» SUPPLIED RECORDS:
--------------------

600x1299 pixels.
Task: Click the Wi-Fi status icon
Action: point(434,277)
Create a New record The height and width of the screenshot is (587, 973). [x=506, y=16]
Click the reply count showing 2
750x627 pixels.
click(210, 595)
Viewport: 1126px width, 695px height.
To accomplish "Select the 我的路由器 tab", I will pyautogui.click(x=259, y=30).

--------------------

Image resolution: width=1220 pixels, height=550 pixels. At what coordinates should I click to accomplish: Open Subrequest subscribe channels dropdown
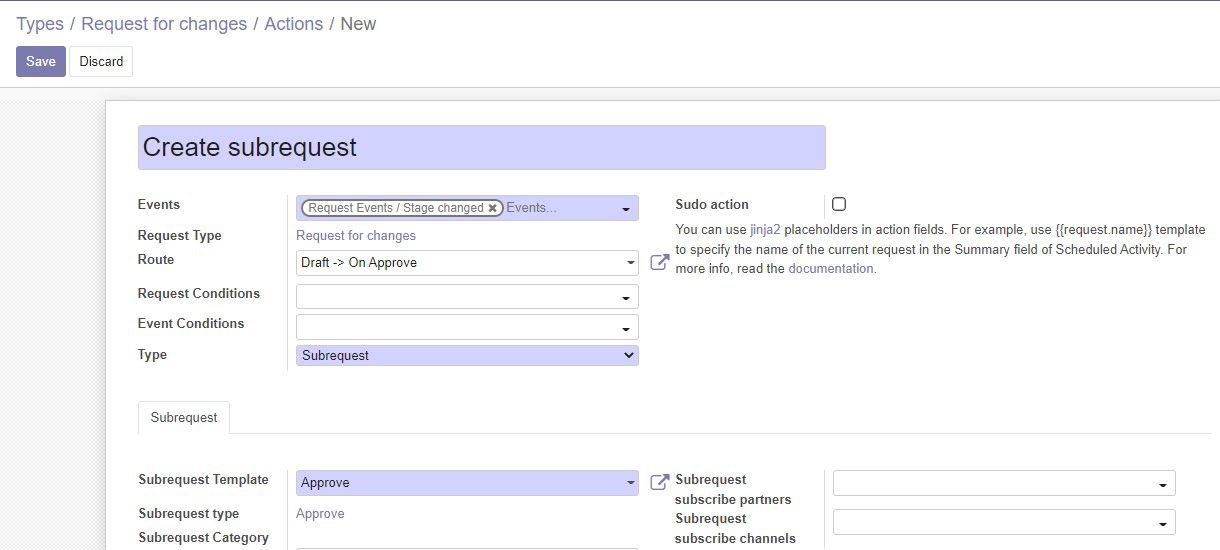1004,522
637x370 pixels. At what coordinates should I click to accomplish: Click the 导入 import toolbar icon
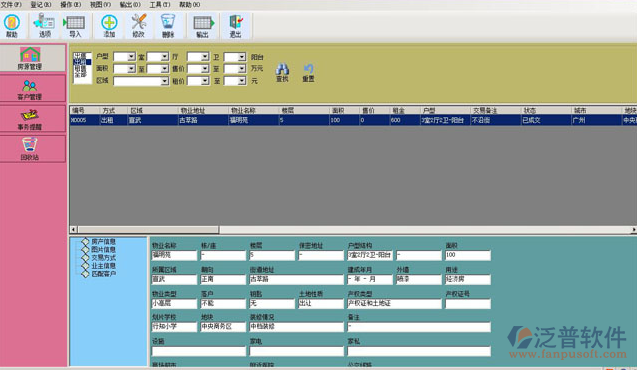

--------------------

» EXERCISE OBJECTIVE:
Rewrite the records from the line with "Image resolution: width=1220" up to and including the line with "637x370 pixels. At", replacing "coordinates" with "screen position" and keeping everything else unchanged. Leave the pictures out of your answer.

» RESPONSE TO THE TASK:
Image resolution: width=1220 pixels, height=550 pixels. At what screen position should I click to accomplish: Open Subrequest subscribe channels dropdown
1004,522
637x370 pixels. At what screen position should I click to accomplish: Click the 导入 import toolbar icon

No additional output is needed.